Current research regarding the development of DM complications has indicated that it is not only hyperglycemia and high HbA1c levels that lead to complications, but BG fluctuations as well. Plus, it feels terrible! Instead, if the bolus is given 15-20 minutes early, the insulin will kick in at the same time as carb digestion, eliminating the significant spike.
Though insulin timing is a common problem, It is not often thought about in the DM community as a cause of high BGs. Often, a significant post-prandial spike is thought to be due to an inaccurate dosage of insulin. Instead of strengthening your carb factor and giving more insulin for the meal, try giving the bolus earlier. If your timing is the problem, you may have been giving the correct dose all along and increasing the amount of insulin given could worsen the problem by causing lows.

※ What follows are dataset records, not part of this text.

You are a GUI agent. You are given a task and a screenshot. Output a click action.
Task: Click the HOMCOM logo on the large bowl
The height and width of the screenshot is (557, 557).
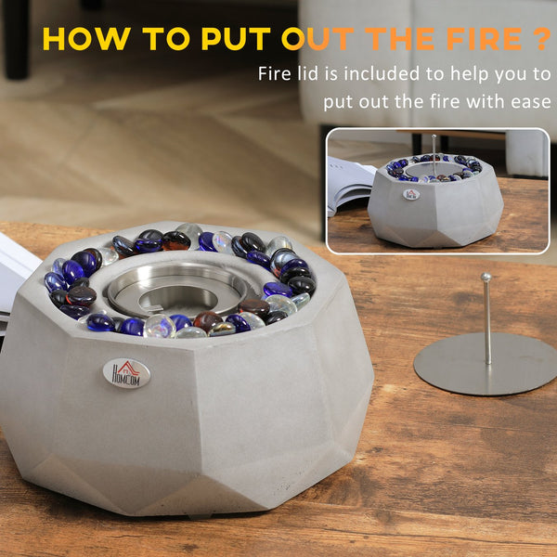[126, 372]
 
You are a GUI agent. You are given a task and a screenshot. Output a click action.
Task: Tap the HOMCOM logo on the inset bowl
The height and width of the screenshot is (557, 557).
[411, 194]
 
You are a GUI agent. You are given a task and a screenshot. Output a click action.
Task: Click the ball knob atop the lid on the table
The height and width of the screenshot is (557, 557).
[486, 277]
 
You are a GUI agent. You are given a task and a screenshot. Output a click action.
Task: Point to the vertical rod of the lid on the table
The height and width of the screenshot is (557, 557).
[486, 320]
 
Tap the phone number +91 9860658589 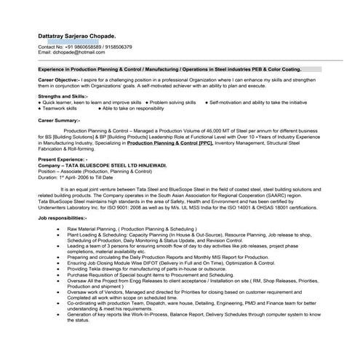pyautogui.click(x=81, y=47)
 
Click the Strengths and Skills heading pyautogui.click(x=63, y=96)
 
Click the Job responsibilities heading pyautogui.click(x=63, y=217)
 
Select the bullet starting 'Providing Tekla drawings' pyautogui.click(x=153, y=270)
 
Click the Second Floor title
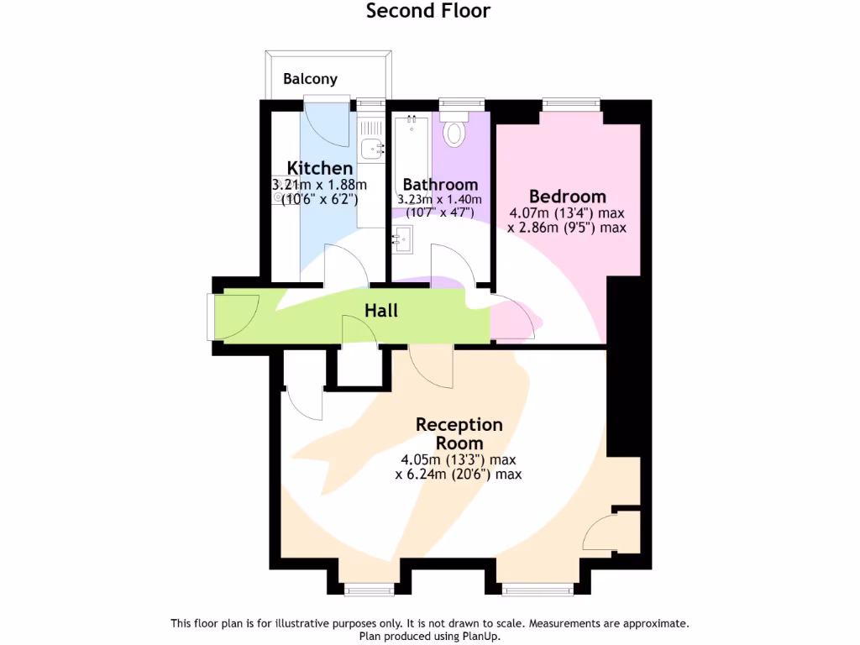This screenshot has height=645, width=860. pos(428,11)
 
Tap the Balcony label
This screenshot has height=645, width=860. pos(310,79)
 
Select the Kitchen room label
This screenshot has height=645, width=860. pos(319,168)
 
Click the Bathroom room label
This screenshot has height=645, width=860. pos(440,184)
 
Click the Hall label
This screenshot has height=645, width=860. pos(380,311)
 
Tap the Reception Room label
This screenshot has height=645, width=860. pos(459,433)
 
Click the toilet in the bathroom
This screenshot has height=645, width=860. pos(455,132)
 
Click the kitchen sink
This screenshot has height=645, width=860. pos(371,149)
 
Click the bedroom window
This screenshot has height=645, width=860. pos(571,104)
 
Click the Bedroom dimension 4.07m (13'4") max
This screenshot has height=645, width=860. pos(566,213)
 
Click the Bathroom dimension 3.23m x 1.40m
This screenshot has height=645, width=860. pos(440,199)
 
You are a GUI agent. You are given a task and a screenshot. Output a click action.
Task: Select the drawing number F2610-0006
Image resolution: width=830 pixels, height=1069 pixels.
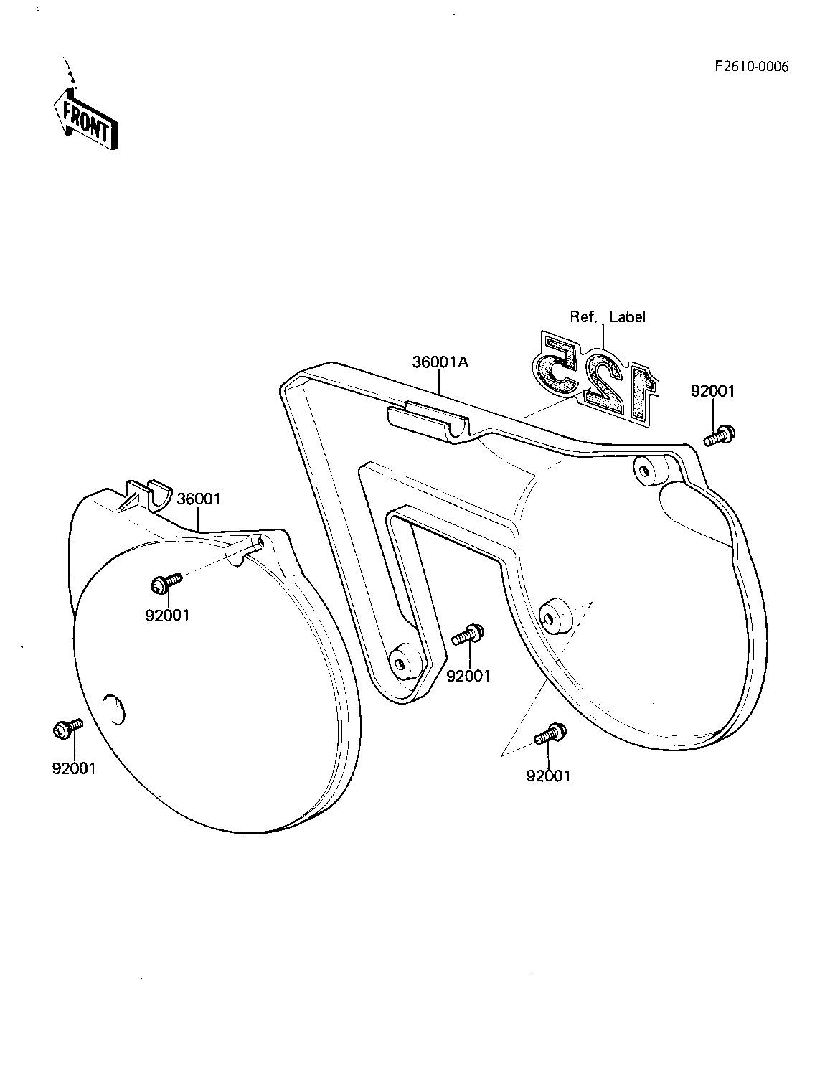click(x=751, y=67)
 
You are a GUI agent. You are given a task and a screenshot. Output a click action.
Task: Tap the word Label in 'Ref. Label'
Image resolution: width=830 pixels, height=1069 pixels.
click(x=627, y=317)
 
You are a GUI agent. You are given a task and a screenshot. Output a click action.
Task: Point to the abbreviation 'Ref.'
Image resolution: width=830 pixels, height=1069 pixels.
click(x=584, y=317)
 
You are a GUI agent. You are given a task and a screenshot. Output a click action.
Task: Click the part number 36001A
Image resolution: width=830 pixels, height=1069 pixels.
click(x=440, y=362)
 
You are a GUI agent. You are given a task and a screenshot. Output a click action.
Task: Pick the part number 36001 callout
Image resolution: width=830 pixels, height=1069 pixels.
click(x=199, y=499)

So how do we know if our post-prandial spikes are caused by timing or by inadequate amounts of insulin? If the BG normalizes 4-5hrs after a meal (without additional insulin), then the problem is most likely time related. If the BG is elevated 4-5hrs post-meal, then insulin amount is more than likely the problem. If the BG spikes and is then followed by a low, then the problem is both; less insulin is needed and the bolus needs to be taken earlier.
Sometimes, planning can be difficult. It is not always easy to predict what you will eat or how much. I totally get it, and I have that problem. Here is what I do…
On average, I eat about 20 grams of carbs or more with my meals. If I am not sure what I am going to eat or if I will finish my meal I input 20 grams of carbs into my bolus wizard 15-20 minutes before my meal. I call this my “pre-bolus bolus”. Then, once my meal arrives, I bolus for the remaining amount of carbohydrates. This allows my insulin to begin working early, while still reducing my risk of hypoglycemia if my meal is later than expected. This method is easily done with a pump, but can also be done with injections (you will just need to take two injections instead of one). Try it!